The characters remain one of the strongest aspects of this series. Although only two years have passed, Kalini and Jovan feel like they have matured, having had time to settle into adulthood without their Tashi. Nor have the other characters remained static. Tain has less of a presence in this book than the previous, but it’s clear that being poisoned has had an ongoing impact on his health. Hadrea remains as prickly as ever, in part due to her dissatisfaction with her training as a Speaker. Her irascibility serves to make the cracks in her relationship with Jovan all the more plain.
However, Hollow Empire isn’t a book solely about bringing the old gang back; it features new characters, too. With his Tashi gone and now that he’s not reeling from one disaster to the next (well, at least in the beginning), Jovan must ensure a proofer is ready to step up in case something happens to him. Enter Dija. Although she’s only 13 years old, she’s smart and wise beyond her years, level-headed in a crisis… of which there are plenty to test her mettle.
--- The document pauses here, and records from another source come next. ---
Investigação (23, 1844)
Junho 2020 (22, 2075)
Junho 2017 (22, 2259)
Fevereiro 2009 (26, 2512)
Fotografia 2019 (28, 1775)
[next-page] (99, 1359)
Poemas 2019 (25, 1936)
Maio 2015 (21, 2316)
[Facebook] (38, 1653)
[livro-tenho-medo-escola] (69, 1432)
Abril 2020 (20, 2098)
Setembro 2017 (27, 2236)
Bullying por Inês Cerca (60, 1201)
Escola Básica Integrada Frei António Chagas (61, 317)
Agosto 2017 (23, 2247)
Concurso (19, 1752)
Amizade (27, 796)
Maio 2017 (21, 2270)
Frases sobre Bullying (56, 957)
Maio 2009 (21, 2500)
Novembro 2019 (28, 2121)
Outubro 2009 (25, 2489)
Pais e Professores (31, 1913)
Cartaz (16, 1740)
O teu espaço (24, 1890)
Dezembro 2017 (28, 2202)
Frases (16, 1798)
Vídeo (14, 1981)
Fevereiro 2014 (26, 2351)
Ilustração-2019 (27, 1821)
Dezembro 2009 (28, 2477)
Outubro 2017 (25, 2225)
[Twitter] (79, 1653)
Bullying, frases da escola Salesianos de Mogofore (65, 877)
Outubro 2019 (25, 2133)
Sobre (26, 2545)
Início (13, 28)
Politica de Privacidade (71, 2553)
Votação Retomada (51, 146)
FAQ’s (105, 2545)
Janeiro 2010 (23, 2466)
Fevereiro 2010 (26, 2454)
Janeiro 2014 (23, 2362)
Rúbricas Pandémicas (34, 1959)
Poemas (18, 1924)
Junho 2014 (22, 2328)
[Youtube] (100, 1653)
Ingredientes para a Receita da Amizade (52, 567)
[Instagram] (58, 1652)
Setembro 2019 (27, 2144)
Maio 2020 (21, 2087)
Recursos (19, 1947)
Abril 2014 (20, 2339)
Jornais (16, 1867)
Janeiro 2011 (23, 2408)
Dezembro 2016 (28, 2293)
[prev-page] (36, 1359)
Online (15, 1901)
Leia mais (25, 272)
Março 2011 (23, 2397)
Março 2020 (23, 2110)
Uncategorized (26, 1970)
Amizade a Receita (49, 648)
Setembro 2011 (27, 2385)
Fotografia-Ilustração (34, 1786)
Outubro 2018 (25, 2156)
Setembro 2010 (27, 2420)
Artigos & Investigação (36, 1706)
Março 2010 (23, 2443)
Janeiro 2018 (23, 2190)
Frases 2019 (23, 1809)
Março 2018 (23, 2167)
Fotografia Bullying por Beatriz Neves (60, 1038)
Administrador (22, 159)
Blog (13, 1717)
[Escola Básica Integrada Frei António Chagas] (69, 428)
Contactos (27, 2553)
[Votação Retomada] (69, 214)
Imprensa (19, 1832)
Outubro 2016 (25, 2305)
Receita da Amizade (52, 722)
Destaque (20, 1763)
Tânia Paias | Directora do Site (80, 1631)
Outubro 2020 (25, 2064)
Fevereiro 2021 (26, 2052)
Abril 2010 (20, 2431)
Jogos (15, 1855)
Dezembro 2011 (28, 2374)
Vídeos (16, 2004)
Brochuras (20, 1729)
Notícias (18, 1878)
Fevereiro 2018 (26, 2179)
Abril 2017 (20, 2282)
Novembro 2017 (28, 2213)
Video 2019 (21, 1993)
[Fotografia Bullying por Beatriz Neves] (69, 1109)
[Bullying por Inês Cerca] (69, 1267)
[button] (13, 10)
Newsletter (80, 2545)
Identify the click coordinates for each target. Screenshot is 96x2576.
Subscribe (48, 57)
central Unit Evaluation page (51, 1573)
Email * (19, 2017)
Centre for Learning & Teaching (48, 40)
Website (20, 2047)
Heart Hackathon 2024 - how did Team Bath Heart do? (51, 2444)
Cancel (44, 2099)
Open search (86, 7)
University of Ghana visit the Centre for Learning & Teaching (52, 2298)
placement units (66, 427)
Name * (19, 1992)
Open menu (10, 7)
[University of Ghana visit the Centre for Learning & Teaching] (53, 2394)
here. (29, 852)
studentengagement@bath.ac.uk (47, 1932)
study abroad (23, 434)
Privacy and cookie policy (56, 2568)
She’s also good with people and quick to play the wide-eyed innocent, making her an excellent spy — and bringing together the strengths of both Oromani siblings. I rather hope we might see her as a point-of-view character in the future. Seeing her awkward, yet affectionate relationship with Jovan was a highlight of the book.
This relationship also affords a chance for the reader to experience along with Jovan the flip side of the relationship between proofer and apprentice. As an apprentice, Jovan trusted his uncle implicitly, bearing through the poisonings that were part of his training and working hard to develop the knowledge necessary for the role. As the teacher, Jovan is faced with the necessity of repeatedly poisoning a child, a fact with which he struggles, even as he knows the necessity. Compounding this is the disapproval from some of those closest to him, playing into his self-consciousness over his somewhat sinister reputation in the city.
The book also introduces the first gender nonbinary character of the series. Al-Sjease serves as the Oromani family’s household manager, a sweet person who respects their employer’s privacy and offers wisdom when it is most needed. The cast was already reasonably diverse in relation to race, so it’s nice to see Hollow Empire follow that lead along the axis of gender. It also expands its representation of disability. Although Jovan’s compulsiveness and Kalini’s chronic health issues are less prominent than in the previous book, Silastra’s new Warrior-Guilder sports a prosthetic leg. This is nicely underplayed, shown as a part of who she is and not a big deal.
As with the previous book, Hollow Empire deals with lots of weighty subjects. A key plot development centres around Kalina’s forthcoming appointment as Ambassador to the Talafan, a country which offers a patriarchal contrast to the more equitable Silasta. This allows some of the feminist concerns present in the series to be explored in more detail. Issues regarding consent, sexual harassment, and the disenfranchisement of women are all touched on. As Tain and the city seek to learn from past mistakes, issues of reparation are also brought up. There were some very relatable parts around the short memories of institutions and their reluctance to change.
In fact, if there’s one criticism I have of the book, it’s that there was too much going on. There wasn’t the time to dig into all of these themes in a satisfying way. I also felt that some of the sense of place that characterised the first book was missing from this one, sacrificed to the twisty plot. I particularly felt this in the parts that took place outside the city, and therefore couldn’t rely on the weight of the previous book to carry it through.
However, Hollow Empire remains an excellent intrigue. There were red herrings and more than enough twists to hook me in and keep me there from beginning to end. It was absolutely worth an early return to reviewing just for a chance to read it. I have my fingers crossed for another book in the series.